I believe there is something ultimately more powerful about making a drawing rather than viewing one — to carve out your own path, create your own routes, and discover your own destinations. And I believe anybody can do it.

A drawing can be loosely described as making marks upon a surface. If you’ve ever doodled on the back of an envelope whilst on the phone, or graffitied on a school book, then you’ve made a thing that can validly be called a drawing. I think that anybody can make a drawing to some extent and everybody has the ability to gain the cathartic and transcendental benefits of drawing, whether they believe they can do it or not. At times, we can all be so shackled with personal disbeliefs and notions of ‘good’ and ‘bad’ that we can so strongly believe in what we can’t do instead of looking at things more primitively, perhaps naively, and finding ways in which we can do them, through simply starting.

A drawing does not have to be what you might consider a masterpiece for it to contain the ability to deliver some of the benefits of walking.

Both drawings and walks are started with a single, simple action. This initial action informs the next, and before you know it you’re on your way to potentially endless explorations and active journeys. Beginning a drawing can be a freely moving exploration towards nothing in particular, and it can also be the start of a pattern, model, structure, or destination.

It’s a dangerous business, Frodo, going out your door. You step onto the road, and if you don’t keep your feet, there’s no knowing where you might be swept off to.
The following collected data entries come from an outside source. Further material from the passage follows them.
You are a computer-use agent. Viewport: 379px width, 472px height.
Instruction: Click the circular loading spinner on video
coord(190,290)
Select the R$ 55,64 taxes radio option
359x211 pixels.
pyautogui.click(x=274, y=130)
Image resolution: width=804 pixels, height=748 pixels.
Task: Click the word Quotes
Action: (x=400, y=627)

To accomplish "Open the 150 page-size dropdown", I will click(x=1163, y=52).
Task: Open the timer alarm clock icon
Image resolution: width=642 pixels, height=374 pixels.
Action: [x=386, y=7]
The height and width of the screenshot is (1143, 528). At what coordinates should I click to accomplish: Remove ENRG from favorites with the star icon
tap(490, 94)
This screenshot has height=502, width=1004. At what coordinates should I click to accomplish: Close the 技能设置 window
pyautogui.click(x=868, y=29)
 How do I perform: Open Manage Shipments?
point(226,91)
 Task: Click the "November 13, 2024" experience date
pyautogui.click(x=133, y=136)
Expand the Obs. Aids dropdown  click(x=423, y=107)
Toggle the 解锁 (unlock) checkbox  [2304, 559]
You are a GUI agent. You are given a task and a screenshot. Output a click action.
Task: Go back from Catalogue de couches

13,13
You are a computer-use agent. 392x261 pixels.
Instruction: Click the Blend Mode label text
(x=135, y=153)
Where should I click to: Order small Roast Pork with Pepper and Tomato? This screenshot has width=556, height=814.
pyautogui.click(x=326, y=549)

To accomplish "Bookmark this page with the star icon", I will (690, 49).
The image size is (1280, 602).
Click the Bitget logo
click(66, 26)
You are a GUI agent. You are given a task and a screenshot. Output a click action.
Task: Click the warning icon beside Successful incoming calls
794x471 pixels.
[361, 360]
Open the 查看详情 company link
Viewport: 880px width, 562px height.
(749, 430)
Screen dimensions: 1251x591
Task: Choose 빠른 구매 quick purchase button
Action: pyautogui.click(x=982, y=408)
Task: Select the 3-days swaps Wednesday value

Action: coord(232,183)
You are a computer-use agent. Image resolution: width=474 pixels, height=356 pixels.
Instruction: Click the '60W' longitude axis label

― J.R.R. Tolkien, The Lord of the Rings

Drawings and walks can be either purposeful to reach a certain end, or purposeless for their own sake. If you set out with the intention of being led on an imaginary walk through moving the pencil across the paper, you can transcend lineal time and delve into the world of the imagination and memory — where space and time exist on a whole different plane.

How is time experienced within drawings by Paul Klee? For me, time within Klee’s drawings can be experienced pedagogically — as a set of instructions, where you too can take a line for a walk — moving freely without a goal.

References

Paul Klee, Pedagogical Sketchbook, 1925 (translated in 1953) — the second of fourteen BAUHAUS BOOKS edited by Walter Gropius and L.Moholy-Nagy.